** Opening DATA TO EXAMINE block **

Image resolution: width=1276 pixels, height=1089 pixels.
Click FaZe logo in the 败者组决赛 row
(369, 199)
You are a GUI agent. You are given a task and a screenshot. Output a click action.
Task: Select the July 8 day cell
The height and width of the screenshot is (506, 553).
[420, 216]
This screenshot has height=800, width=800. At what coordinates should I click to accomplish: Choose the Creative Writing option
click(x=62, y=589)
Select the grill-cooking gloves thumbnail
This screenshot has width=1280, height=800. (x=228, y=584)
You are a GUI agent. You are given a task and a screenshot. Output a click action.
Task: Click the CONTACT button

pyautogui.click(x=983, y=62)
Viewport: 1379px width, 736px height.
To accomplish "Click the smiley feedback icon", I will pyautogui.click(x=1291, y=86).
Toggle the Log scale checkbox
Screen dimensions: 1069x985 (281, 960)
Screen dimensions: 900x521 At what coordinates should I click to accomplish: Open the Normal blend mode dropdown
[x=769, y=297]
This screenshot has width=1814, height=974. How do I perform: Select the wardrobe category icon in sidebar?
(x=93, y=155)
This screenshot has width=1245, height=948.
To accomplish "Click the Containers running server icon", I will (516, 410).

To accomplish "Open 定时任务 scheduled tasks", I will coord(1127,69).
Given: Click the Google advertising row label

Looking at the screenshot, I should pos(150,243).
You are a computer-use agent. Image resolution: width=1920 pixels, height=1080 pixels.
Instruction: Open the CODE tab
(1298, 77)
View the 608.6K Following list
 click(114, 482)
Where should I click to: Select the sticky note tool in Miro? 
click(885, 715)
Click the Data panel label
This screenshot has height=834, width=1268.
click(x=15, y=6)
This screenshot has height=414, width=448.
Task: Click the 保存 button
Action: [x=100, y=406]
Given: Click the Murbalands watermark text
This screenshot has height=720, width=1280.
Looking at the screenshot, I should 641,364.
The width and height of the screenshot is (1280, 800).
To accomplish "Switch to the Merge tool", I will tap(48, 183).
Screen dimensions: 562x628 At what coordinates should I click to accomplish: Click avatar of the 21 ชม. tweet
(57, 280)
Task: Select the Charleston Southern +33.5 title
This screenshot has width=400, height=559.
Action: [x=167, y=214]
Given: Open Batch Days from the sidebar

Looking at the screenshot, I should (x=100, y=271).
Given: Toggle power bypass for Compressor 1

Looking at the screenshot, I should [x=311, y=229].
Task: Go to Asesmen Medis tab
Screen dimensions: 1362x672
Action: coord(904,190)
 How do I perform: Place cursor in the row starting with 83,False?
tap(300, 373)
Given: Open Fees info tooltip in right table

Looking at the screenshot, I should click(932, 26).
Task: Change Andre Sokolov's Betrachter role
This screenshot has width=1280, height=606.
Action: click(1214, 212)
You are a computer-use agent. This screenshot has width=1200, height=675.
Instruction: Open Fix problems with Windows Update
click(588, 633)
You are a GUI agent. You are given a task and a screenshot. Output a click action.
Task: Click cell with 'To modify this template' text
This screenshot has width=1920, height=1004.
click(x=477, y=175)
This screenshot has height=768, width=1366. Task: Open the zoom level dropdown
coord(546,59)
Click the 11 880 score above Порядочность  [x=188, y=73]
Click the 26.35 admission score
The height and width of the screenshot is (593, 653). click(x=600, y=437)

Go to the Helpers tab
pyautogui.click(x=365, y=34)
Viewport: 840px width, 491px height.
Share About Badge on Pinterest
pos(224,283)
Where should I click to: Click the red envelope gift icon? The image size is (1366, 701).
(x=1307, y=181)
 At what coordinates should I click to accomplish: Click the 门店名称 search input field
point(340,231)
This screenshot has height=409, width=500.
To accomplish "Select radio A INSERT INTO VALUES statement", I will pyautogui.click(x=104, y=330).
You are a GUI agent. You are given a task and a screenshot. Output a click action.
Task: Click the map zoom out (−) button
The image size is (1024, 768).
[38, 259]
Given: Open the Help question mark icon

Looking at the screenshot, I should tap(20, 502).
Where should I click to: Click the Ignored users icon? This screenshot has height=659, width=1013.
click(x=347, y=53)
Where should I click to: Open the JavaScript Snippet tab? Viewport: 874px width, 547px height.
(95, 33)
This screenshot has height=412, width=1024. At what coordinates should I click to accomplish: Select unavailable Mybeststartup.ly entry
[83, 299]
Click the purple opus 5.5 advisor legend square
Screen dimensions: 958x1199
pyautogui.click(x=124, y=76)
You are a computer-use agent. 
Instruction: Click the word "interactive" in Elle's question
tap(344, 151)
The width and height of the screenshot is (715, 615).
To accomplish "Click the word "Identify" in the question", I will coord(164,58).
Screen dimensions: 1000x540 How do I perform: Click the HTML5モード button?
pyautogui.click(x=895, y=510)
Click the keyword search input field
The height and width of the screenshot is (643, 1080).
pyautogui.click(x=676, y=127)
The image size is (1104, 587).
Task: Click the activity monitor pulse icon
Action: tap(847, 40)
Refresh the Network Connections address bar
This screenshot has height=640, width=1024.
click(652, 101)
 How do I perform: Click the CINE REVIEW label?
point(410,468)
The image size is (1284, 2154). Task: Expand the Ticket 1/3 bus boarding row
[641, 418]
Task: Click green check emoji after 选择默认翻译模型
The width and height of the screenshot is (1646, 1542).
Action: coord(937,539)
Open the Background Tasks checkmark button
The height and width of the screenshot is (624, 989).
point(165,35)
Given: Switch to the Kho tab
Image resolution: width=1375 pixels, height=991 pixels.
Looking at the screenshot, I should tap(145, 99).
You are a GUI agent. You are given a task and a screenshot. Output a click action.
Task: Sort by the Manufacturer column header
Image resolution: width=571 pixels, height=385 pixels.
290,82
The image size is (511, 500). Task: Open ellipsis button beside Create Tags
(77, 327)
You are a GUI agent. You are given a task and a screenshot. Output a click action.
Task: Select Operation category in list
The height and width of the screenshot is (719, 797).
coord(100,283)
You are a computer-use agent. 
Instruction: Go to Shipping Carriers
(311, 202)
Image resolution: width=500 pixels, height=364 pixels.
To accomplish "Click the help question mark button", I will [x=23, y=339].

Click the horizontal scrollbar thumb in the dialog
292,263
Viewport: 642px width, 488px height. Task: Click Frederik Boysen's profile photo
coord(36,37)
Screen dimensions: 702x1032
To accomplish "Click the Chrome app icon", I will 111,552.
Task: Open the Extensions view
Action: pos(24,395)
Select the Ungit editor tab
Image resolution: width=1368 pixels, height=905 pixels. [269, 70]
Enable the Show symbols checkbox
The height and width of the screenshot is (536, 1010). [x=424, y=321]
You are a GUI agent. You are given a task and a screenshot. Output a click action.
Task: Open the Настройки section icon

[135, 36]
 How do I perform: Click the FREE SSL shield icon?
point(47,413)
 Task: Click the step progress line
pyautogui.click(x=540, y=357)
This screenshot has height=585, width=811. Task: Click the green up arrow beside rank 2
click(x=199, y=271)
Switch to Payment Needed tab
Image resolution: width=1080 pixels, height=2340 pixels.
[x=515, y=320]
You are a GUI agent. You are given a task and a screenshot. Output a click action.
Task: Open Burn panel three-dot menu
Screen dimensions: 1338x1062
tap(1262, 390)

** Closing DATA TO EXAMINE block **

● WHAT YOU ARE ASKED TO DO
Look through the listing and extract every line with "text" in it.

● RESPONSE BELOW
Given: Click the Murbalands watermark text
Task: Click cell with 'To modify this template' text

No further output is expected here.